Posted: 2009-06-08 14:37:39
krunchie frog
lol oh dear!
Posted: 2009-06-08 14:39:28
All In London
:rolling:

Nice one jacqs.

It's nice to know that other people also look like complete muppets from time to time!

:)


Anyone got any more?

AIL Staff
Posted: 2009-06-08 16:04:51
rafaelbrave
The most embarassing thing that ever happened to me and still doesn't let me to sleep properly had happened on the Sweeney Todd premiere. I was sitting in the theater on the second raw from above, was trying to look at Johnny and didn't want him to go out of my sight. When all actors waved goodbye I have noticed that Tim Burton and Helena Borham Carter stayed behind, the film started and both of them were watching the openning credits. When suddenly some invisible force made me to approach Tim, I have stambled on the way, and when I lifted my eyes Tim was staring at me.. I what did I say? What did I say?

I said that I was very sorry for stambling over.

And than, foolishly and sheepishly proceeded back to my seat, blushing and cursing myself on a way!
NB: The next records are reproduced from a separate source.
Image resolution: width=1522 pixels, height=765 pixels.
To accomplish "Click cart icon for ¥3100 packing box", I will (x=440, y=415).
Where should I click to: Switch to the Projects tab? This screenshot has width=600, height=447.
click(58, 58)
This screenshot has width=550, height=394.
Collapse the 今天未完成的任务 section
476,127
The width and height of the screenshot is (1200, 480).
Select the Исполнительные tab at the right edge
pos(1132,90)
Oh shame! Oh shame on my moronic head!

Yes, if anybody noticed that, yes it was me.

:emb:

On the top of that I even didn't manage to get Johnny's or Tim's autogragh.

Shame, Shame, Shame.
Posted: 2009-06-08 23:55:42
TheMog
Here's a good one.

I'd just managed to get onto the school football team as someone didn't turn up at the last minute. I was shockingly bad at football but desperately wanted to play to be cool. So, they reluctanly let me join the team so that they could enter the county tournament.
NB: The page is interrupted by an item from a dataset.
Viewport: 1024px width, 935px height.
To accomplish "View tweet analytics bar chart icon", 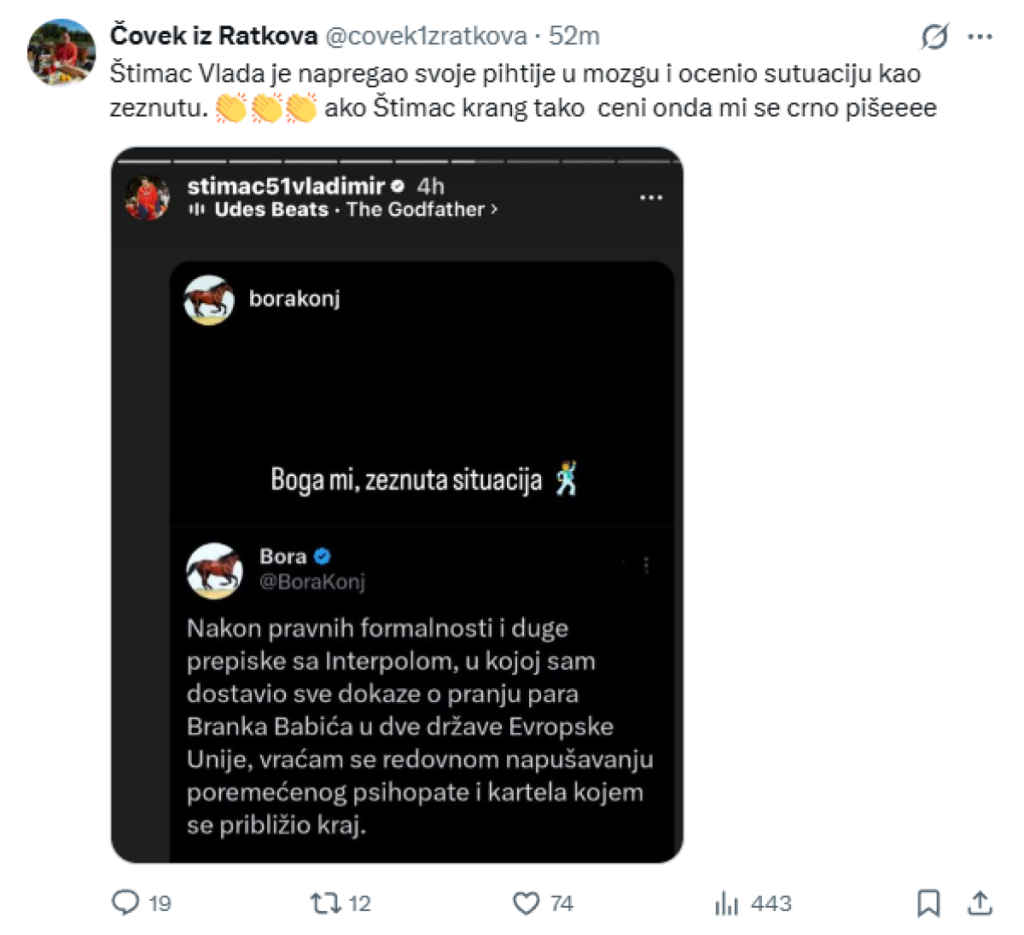I will tap(726, 903).
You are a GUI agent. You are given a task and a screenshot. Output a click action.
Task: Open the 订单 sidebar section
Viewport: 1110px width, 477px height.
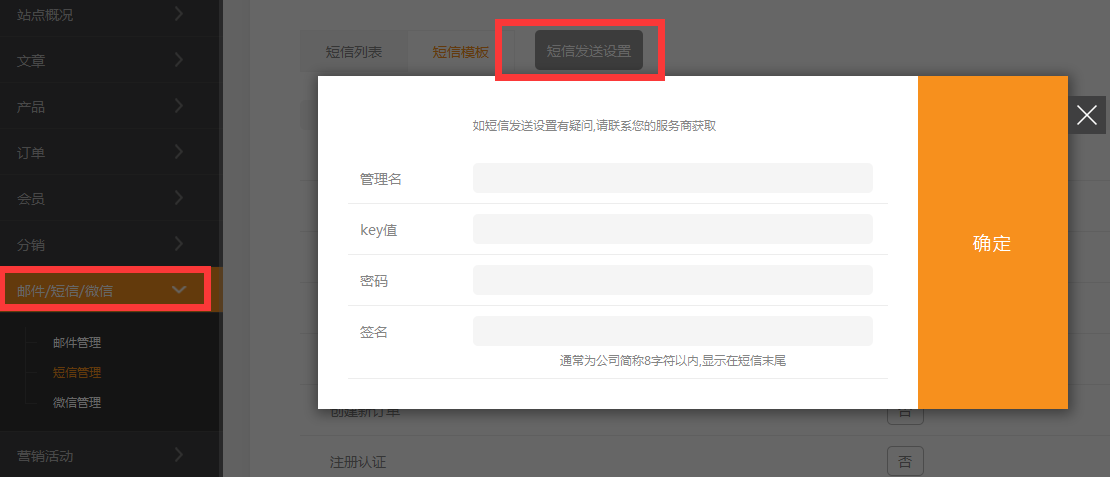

So, the scene was set, I was put in the least dangerous position on the pitch to just "pass the ball on straight away if you get it". After only a few minutes of play the ball came to my feet, great, not only did I have the ball but there was a clear path to the goal and maybe even a shot on goal, so I took the chance and went for goal. I was amazed that nobody even tried to tackle me, am I so good that they can't catch me I thought to myself, there I was a few yards from the goal totally focused on the ball and not really looking up, one last kick and the ball flies straight past the keeper, I turn around and start running towards the centre of the pitch with my arms waving around like a madman. Then it slowly dawned on me that everyone on my team looked angry and they were shouting something that sounded a lot like "own goal you twat"....... I hit the ground and didn't show my face for at least 30 minutes after.



:emb: :emb: :emb: :emb:
Posted: 2009-06-08 23:57:04
jacqs
oh bless !!!!
Posted: 2009-06-09 10:03:16
krunchie frog
Lol!!
Posted: 2009-06-09 11:10:48
A.Hammond
I don't think this compares to some of the ones I've just read lol but here is goes.

At The Dark Knight premiere Aaron Eckhart was coming my way and I wasn't really that bothered about meeting him to be honest but still excited at the same time. He finally got to me and I was just expecting him to sign my book and go to the people next to me, but no, he had to speak to me! He asked me how many autographs I had in the book but as I was so shocked that he'd had even spoken to me I just went blank and didn't answer the question. Most people just carry on walking but no he stood there untill I replied! Then I finally did reply blurting out in a high pitch 'it's new'. Nothing else just it's new! He just went oh ok and went to the people next to me. He seemed nice about it though. At the time that it had happened I felt like the wait for my reply lasted a life time. My friends just said it only seemed long at the time so we watched the video back and I was silent for ages.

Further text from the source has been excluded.